Search code examples
pythonamazon-web-servicesamazon-dynamodbaws-glue

AWS: writing from Pandas dataframe to DynamoDB


I have an AWS Glue job witten in Python. In it is a large Pandas dataframe - the data contained therein needs to be written to DynamoDB.

I am currently using Glue's "write_dynamic_frame" functionality to achieve this because it copes with issues such as the raising of "500 SlowDown" errors which can sometimes occur when writing large amounts of data in a small period of time.
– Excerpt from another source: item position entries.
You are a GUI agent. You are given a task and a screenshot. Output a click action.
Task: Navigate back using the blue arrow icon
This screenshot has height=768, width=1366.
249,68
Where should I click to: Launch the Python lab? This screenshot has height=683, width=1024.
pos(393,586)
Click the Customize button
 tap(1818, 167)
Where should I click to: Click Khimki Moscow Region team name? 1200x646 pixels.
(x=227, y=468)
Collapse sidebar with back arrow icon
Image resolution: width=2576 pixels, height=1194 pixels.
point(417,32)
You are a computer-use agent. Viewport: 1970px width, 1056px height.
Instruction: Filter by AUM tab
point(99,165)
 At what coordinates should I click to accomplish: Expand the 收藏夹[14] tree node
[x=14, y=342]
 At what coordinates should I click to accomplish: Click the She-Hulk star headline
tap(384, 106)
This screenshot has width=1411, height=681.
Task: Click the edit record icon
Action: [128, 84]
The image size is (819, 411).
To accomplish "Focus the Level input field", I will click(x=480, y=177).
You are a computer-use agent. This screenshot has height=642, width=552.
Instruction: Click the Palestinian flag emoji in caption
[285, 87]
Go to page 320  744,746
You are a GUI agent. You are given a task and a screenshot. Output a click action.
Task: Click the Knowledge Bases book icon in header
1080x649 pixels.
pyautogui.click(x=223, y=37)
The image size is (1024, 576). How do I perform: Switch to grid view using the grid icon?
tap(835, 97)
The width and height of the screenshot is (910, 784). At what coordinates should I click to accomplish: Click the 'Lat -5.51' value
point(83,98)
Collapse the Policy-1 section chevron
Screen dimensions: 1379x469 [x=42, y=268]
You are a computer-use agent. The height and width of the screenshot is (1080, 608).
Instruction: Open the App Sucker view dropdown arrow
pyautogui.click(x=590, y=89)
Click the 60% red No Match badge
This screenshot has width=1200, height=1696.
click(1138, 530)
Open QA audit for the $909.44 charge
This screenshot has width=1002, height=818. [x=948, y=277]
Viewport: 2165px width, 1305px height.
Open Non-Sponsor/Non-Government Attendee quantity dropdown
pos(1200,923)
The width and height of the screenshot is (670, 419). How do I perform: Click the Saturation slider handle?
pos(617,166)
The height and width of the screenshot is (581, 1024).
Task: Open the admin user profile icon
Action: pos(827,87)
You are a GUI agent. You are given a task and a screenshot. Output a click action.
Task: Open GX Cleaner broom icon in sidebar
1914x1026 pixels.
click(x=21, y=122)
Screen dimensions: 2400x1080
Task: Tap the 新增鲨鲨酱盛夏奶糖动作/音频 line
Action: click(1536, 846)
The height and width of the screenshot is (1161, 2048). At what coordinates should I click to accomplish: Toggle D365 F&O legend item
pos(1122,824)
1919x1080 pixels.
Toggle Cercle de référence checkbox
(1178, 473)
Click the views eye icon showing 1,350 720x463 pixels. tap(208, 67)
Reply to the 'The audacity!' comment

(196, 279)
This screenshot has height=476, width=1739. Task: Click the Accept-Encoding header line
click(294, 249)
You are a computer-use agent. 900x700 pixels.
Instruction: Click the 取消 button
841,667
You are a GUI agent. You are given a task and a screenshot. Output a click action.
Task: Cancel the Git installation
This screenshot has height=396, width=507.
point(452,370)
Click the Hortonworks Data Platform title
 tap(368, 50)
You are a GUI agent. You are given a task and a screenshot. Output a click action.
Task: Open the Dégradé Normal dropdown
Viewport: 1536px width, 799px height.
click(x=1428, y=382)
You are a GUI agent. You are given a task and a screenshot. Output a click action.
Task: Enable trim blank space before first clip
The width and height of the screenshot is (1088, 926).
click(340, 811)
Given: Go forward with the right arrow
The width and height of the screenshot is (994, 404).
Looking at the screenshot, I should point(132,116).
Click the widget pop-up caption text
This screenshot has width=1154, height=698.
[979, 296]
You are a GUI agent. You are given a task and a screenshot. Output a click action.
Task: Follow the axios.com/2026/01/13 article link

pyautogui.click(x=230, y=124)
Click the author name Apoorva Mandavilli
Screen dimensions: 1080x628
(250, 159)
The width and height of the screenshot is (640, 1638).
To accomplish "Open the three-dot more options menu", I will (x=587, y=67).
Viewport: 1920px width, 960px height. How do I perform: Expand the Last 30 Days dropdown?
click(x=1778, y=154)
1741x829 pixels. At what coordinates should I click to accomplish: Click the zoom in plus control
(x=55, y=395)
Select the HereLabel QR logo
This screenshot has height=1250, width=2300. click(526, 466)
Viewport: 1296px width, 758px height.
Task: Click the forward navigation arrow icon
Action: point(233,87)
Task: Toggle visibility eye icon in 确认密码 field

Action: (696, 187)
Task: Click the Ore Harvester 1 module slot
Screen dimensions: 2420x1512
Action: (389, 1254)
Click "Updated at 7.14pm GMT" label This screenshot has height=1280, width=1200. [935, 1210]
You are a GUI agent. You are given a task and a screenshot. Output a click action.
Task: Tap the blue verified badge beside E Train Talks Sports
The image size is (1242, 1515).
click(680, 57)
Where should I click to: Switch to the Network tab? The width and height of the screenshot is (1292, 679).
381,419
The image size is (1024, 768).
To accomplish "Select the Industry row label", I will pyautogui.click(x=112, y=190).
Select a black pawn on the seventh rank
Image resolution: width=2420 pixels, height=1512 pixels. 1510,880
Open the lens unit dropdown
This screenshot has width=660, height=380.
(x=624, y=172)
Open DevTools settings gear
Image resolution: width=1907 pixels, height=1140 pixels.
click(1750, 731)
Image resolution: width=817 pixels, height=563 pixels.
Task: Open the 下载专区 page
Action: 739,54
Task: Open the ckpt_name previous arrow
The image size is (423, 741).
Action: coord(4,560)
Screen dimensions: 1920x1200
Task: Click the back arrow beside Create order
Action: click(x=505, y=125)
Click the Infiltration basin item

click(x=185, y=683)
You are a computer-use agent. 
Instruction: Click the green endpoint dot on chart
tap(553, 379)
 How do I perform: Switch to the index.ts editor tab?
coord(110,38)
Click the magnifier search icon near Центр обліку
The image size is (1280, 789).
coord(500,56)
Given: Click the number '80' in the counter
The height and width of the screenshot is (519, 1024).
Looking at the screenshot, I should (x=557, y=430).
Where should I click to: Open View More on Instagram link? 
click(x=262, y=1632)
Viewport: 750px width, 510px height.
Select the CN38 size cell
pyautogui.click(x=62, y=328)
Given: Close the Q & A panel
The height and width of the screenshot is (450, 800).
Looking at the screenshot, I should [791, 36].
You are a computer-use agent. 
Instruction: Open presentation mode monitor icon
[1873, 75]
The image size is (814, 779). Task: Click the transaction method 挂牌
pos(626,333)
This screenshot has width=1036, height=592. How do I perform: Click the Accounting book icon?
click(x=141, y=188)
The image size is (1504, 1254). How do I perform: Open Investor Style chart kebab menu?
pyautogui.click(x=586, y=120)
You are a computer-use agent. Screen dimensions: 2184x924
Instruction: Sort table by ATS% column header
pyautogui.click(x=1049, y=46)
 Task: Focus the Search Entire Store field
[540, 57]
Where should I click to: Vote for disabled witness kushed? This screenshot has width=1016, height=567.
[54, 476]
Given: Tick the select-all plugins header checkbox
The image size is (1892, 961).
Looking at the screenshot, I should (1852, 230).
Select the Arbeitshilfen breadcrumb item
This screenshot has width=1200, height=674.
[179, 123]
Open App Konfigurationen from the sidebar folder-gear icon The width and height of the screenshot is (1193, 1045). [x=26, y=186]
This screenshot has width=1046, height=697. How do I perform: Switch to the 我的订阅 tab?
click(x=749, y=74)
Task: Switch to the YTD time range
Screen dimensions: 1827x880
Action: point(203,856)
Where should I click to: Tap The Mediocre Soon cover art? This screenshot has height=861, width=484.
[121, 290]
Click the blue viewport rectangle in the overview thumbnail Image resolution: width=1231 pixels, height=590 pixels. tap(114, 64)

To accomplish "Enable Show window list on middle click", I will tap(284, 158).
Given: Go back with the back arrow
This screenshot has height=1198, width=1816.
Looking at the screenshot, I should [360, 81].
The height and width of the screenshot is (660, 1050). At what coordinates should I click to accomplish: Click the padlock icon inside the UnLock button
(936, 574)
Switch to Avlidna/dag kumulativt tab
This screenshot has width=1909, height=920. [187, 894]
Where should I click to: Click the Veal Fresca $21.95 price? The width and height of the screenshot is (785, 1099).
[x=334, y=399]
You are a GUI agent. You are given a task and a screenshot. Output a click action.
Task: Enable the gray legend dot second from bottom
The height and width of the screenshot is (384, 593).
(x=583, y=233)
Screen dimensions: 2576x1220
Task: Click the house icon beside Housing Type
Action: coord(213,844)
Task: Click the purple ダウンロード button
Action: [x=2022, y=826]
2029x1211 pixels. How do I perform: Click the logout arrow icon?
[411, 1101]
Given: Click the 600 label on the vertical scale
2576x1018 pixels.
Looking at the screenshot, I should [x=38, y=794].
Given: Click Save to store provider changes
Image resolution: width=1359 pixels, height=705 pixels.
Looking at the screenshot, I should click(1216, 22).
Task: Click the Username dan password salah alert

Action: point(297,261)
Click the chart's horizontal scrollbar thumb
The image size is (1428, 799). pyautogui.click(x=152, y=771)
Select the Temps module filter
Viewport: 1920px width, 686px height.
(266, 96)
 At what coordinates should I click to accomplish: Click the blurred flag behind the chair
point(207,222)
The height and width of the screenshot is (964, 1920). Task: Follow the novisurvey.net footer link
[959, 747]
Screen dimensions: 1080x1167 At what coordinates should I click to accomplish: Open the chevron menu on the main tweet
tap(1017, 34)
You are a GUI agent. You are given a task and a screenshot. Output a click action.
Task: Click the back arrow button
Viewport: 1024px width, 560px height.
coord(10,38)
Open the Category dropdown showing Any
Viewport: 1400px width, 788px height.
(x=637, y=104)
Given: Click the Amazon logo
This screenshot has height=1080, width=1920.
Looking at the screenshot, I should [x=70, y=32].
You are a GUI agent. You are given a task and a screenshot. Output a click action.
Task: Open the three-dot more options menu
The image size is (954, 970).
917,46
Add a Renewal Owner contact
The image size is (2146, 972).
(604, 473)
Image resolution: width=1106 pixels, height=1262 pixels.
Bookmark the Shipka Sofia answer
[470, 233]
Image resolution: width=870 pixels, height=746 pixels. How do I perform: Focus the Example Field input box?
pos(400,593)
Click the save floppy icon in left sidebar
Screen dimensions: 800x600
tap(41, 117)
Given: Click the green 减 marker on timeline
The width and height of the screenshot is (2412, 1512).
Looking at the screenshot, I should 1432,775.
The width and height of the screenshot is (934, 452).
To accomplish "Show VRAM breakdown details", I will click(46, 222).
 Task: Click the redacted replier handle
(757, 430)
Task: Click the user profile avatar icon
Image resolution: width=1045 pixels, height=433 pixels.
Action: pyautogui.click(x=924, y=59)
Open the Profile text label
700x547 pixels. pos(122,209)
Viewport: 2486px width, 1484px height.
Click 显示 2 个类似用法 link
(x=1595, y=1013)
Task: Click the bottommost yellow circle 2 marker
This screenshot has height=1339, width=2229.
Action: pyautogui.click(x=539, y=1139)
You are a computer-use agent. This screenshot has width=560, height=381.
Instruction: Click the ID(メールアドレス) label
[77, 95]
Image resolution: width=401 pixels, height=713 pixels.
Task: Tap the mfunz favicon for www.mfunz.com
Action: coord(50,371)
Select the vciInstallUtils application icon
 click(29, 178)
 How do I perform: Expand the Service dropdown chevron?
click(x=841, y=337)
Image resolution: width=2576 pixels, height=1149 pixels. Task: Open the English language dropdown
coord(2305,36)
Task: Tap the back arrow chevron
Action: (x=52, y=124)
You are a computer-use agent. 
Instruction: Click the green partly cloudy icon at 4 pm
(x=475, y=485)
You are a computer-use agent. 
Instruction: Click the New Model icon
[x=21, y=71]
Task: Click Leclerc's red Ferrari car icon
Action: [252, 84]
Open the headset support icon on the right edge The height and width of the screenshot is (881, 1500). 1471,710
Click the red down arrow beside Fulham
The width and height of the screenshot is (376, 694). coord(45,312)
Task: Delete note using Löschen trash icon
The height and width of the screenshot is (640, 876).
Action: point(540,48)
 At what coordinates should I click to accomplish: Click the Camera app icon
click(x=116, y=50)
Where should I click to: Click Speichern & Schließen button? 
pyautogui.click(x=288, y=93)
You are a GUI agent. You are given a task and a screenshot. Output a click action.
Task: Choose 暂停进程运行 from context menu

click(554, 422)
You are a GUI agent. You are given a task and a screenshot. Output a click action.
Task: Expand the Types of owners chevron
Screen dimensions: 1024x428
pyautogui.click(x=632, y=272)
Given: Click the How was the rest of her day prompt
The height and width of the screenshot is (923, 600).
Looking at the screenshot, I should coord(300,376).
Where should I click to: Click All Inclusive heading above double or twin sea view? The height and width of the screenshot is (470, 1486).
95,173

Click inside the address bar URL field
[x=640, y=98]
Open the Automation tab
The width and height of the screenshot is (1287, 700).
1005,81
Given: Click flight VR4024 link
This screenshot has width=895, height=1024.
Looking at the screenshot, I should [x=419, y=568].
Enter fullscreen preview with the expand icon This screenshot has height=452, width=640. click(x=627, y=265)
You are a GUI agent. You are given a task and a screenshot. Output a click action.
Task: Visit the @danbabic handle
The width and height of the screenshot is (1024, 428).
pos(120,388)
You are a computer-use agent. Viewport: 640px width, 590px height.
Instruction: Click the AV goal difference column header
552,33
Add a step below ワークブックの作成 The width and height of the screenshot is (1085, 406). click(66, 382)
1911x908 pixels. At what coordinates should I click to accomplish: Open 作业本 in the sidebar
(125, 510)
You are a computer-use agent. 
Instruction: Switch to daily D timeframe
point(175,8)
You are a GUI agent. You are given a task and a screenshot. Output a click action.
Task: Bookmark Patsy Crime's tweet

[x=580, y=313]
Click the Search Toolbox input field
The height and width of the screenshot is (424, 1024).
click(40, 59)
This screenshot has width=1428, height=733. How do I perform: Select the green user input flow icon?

It is working but the actual writing of data to the database is rather slow (over 2 minutes to write 1,000 records).

My process currently looks like this:

my_df = {populate Pandas dataframe...}
table_name = "my_dynamodb_table_name"

# Pandas -> Spark -> DynamicFrame
spark_df: DataFrame = spark.createDataFrame(my_df)
result_df: DynamicFrame = DynamicFrame.fromDF(spark_df, glue_context, "result_df")

num_partitions: int = result_df.toDF().rdd.getNumPartitions()

glue_context.write_dynamic_frame.from_options(
    frame=result_df,
    connection_type="dynamodb",
    connection_options={
        "dynamodb.output.tableName": table_name,
        "dynamodb.throughput.write.percent": "1.5",
        "dynamodb.output.retry": "30"
    }
)

Is there any kind of mechanism for the batch writing of data to DynamoDB? I have over a million records that I need to write.

Thanks for any assistance.


Solution

  • The issue, as hinted by @Parsifal, was to do with the write throughput of my DynamoDB table. Once this was changed to a more suitable value, data was ingested far more quickly.